By avoiding these situations, they reduce their symptoms, thereby reinforcing their avoidance behavior. This process is known as a conditioned avoidance response. Thus, a man who has a panic attack while sitting in a theater may later associate the theatre with his symptoms and begin to feel anxious whenever he is near it. By avoiding it, he can reduce his anxiety. He may associate other places, such as his home or a specific room, with lowered anxiety levels, so being in these places is reinforcing. Eventually, he confines himself only to his safe places and avoids a wide range of places he thinks are unsafe. As a result, agoraphobia develops.
Treatment for Panic disorder involves Cognitive-behavioral therapy: that teaches clients to use relaxation exercises and to identify and challenge their catastrophic styles of thinking. Often panic attacks are induced in therapy sessions in order to challenge catastrophic thinking.
Cognitive-behavioural therapy facilitates clients to confront the thoughts and situations that arouse anxiety. Confrontation helps in two ways: It allows irrational thoughts about these situations to be challenged and changed, and it extinguishes anxious behaviour.
- First, clients are taught relaxation and breathing exercises, which impart some control over symptoms.

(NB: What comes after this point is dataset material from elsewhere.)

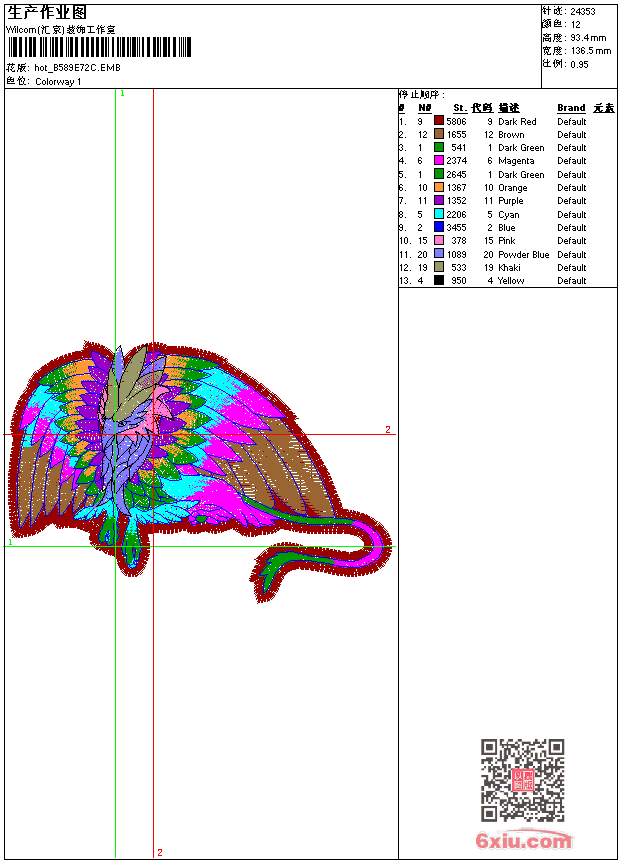Image resolution: width=620 pixels, height=860 pixels.
Task: Click the 生产作业图 title heading
Action: tap(47, 12)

- Second, the therapist guides clients in identifying the catastrophizing cognitions. Clients may keep diaries of their thoughts on days between sessions, particularly at times when they begin to feel they are going to panic.
- Third, clients practice relaxation and breathing exercises while experiencing panic symptoms in the session. If attacks occur during sessions, the therapist talks to the client, coaching them in the use of relaxation and breathing skills and suggesting ways of improving their skills. The therapist notes the clients’ success in using the skills to control the attacks.
- Fourth, the therapist challenges clients’ catastrophizing thoughts and teaches them to challenge these thoughts themselves.
- Fifth, the therapist uses systematic desensitization therapy to expose clients gradually to a hierarchy of fears while helping them maintain control over their symptoms.